Your instructions
Retype the entries word for word, leaving nothing out.

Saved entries
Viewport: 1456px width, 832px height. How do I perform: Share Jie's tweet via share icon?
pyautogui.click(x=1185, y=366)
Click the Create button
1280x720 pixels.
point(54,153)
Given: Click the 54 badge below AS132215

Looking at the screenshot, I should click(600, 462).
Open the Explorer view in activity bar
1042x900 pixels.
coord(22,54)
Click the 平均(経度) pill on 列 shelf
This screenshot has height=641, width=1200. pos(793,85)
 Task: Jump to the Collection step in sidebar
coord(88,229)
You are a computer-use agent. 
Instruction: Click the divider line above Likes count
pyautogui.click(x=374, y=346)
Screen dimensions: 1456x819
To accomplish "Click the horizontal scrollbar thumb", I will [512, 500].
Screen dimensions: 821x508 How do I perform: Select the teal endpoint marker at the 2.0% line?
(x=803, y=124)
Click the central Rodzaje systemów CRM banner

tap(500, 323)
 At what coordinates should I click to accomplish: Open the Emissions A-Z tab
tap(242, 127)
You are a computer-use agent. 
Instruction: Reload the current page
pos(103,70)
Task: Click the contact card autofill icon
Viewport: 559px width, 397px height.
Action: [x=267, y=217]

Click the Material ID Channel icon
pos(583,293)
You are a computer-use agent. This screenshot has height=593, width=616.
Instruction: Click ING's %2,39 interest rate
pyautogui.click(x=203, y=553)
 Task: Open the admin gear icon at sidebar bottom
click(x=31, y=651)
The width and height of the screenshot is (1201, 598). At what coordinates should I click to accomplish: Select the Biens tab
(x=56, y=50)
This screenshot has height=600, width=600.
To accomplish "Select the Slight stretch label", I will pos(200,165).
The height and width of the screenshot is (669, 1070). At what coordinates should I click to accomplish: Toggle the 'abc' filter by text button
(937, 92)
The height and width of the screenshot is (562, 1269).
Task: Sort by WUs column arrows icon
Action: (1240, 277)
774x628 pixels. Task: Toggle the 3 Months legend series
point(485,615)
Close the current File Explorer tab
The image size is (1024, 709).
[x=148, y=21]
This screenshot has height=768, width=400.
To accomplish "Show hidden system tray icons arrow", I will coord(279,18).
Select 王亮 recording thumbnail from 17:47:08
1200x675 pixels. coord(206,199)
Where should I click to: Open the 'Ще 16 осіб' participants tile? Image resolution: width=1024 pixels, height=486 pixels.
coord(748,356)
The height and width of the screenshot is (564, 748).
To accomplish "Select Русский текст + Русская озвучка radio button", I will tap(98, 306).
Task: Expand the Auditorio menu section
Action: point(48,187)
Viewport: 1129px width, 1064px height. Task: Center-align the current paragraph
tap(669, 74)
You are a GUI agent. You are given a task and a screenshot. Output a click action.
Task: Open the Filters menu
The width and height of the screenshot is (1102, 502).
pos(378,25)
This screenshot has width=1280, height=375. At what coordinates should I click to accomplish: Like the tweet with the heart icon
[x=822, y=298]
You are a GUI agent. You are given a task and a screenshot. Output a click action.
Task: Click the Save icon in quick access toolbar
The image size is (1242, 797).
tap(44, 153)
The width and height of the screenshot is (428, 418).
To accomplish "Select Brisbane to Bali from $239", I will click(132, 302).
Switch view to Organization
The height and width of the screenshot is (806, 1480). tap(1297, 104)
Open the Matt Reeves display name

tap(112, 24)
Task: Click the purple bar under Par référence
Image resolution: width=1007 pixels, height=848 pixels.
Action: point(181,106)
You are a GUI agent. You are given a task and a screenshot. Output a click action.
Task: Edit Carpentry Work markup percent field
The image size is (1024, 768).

Solution
Viewport: 1456px width, 832px height. How do I perform: Share Jie's tweet via share icon?
pyautogui.click(x=1185, y=366)
Click the Create button
1280x720 pixels.
point(54,153)
Given: Click the 54 badge below AS132215

Looking at the screenshot, I should click(600, 462).
Open the Explorer view in activity bar
1042x900 pixels.
coord(22,54)
Click the 平均(経度) pill on 列 shelf
This screenshot has height=641, width=1200. pos(793,85)
 Task: Jump to the Collection step in sidebar
coord(88,229)
You are a computer-use agent. 
Instruction: Click the divider line above Likes count
pyautogui.click(x=374, y=346)
Screen dimensions: 1456x819
To accomplish "Click the horizontal scrollbar thumb", I will [512, 500].
Screen dimensions: 821x508 How do I perform: Select the teal endpoint marker at the 2.0% line?
(x=803, y=124)
Click the central Rodzaje systemów CRM banner

tap(500, 323)
 At what coordinates should I click to accomplish: Open the Emissions A-Z tab
tap(242, 127)
You are a computer-use agent. 
Instruction: Reload the current page
pos(103,70)
Task: Click the contact card autofill icon
Viewport: 559px width, 397px height.
Action: [x=267, y=217]

Click the Material ID Channel icon
pos(583,293)
You are a computer-use agent. This screenshot has height=593, width=616.
Instruction: Click ING's %2,39 interest rate
pyautogui.click(x=203, y=553)
 Task: Open the admin gear icon at sidebar bottom
click(x=31, y=651)
The width and height of the screenshot is (1201, 598). At what coordinates should I click to accomplish: Select the Biens tab
(x=56, y=50)
This screenshot has height=600, width=600.
To accomplish "Select the Slight stretch label", I will pos(200,165).
The height and width of the screenshot is (669, 1070). At what coordinates should I click to accomplish: Toggle the 'abc' filter by text button
(937, 92)
The height and width of the screenshot is (562, 1269).
Task: Sort by WUs column arrows icon
Action: (1240, 277)
774x628 pixels. Task: Toggle the 3 Months legend series
point(485,615)
Close the current File Explorer tab
The image size is (1024, 709).
[x=148, y=21]
This screenshot has height=768, width=400.
To accomplish "Show hidden system tray icons arrow", I will coord(279,18).
Select 王亮 recording thumbnail from 17:47:08
1200x675 pixels. coord(206,199)
Where should I click to: Open the 'Ще 16 осіб' participants tile? Image resolution: width=1024 pixels, height=486 pixels.
coord(748,356)
The height and width of the screenshot is (564, 748).
To accomplish "Select Русский текст + Русская озвучка radio button", I will tap(98, 306).
Task: Expand the Auditorio menu section
Action: point(48,187)
Viewport: 1129px width, 1064px height. Task: Center-align the current paragraph
tap(669, 74)
You are a GUI agent. You are given a task and a screenshot. Output a click action.
Task: Open the Filters menu
The width and height of the screenshot is (1102, 502).
pos(378,25)
This screenshot has width=1280, height=375. At what coordinates should I click to accomplish: Like the tweet with the heart icon
[x=822, y=298]
You are a GUI agent. You are given a task and a screenshot. Output a click action.
Task: Click the Save icon in quick access toolbar
The image size is (1242, 797).
tap(44, 153)
The width and height of the screenshot is (428, 418).
To accomplish "Select Brisbane to Bali from $239", I will click(132, 302).
Switch view to Organization
The height and width of the screenshot is (806, 1480). tap(1297, 104)
Open the Matt Reeves display name

tap(112, 24)
Task: Click the purple bar under Par référence
Image resolution: width=1007 pixels, height=848 pixels.
Action: point(181,106)
You are a GUI agent. You are given a task and a screenshot. Output a click action.
Task: Edit Carpentry Work markup percent field
The image size is (1024, 768).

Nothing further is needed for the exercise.